On December 11, 2006, it will be 14 years since over 100 agents of the FDIC – many armed and wearing bulletproof vests – descended unannounced on the headquarters of Meritor Savings Bank and the 29 branch offices of its Philadelphia Savings Fund Society ("PSFS"). They showed up just a few moments before the bank locked its doors on the cold and rainy afternoon of Friday, December 11, 1992. By the end of that day, the oldest savings bank in America, which over five generations of hard-working Philadelphians had come to respect as a venerated and revered institution, was out of business. As the bank's shocked and tearful employees were herded into a conference room to hear the bad news from FDIC officials, others stood aghast while some of the bank's records -- which dated from the presidency of James Madison -- were being tossed into dumpsters in the alley. After having been held virtual hostage (many were refused permission to leave until almost 11 p.m. that night despite the need to pick up children at day care, etc.), and with only two weeks until the Christmas holidays, 750 employees, many with over 20 years of loyal and dedicated service, were notified not only that that they had lost their jobs, but that the FDIC was canceling their severance pay as well. (The FDIC would later pay itself $127.4 million in fees as "receiver" of Meritor's estate).

|---|

**PROBLEMS:**
- a) List every organization named in the passage about the FDIC takeover of Meritor Savings Bank.
- b) Write the next part of the account of the FDIC takeover of Meritor Savings Bank, starting after its final sentence.

**Pointing records for text and elements:**
|---|

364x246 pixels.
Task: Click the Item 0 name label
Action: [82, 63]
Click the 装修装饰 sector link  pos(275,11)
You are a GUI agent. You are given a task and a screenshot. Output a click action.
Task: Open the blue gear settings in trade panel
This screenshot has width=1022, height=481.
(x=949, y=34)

|---|

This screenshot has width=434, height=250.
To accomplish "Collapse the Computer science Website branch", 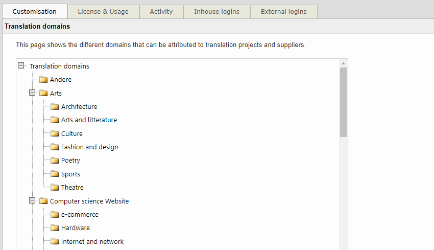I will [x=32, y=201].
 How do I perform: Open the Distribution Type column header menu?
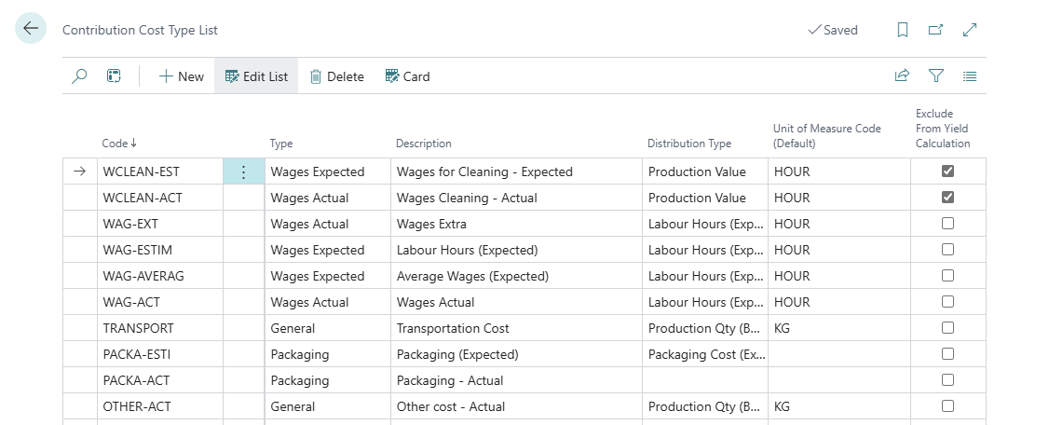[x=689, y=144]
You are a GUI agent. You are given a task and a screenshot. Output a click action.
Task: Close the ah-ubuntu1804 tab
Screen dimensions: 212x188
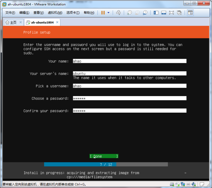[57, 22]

|---|

**OUTPUTS FOR THE TASKS:**
- a)
- FDIC
- Meritor Savings Bank
- Philadelphia Savings Fund Society ("PSFS")

- b)
“PSFS”, as it was affectionately known to generation after generation of Philadelphia school children who opened their first savings accounts there, had managed to survive plagues and famines, the Civil War, numerous financial panics and recessions, the Great Depression and even massive losses during the late 1980's and early 1990's “S&L crisis”. But as that gloomy day in December of 1992 loomed ominously in the bank's future, insolvency had become PSFS's biggest problem -- but not its own. Indeed, while it cannot be denied that PSFS had lost over $1 billion during the last few years of its existence (most of which, nonetheless, consisted of non-cash, "paper" losses), it was still far from insolvent, with total assets in excess of $3 billion and nearly $400 million in total equity and reserves on the day it was seized. Furthermore, PSFS, which had been required by the FDIC to maintain higher capital ratios than virtually any other bank in the country, was in compliance with regulatory capital minimums. (For further information as to Meritor's financial condition when it was seized, click here). No, it was not PSFS's insolvency which would lead to Meritor's demise, but rather that of its insurance company and primary regulator, the Federal Deposit Insurance Corporation.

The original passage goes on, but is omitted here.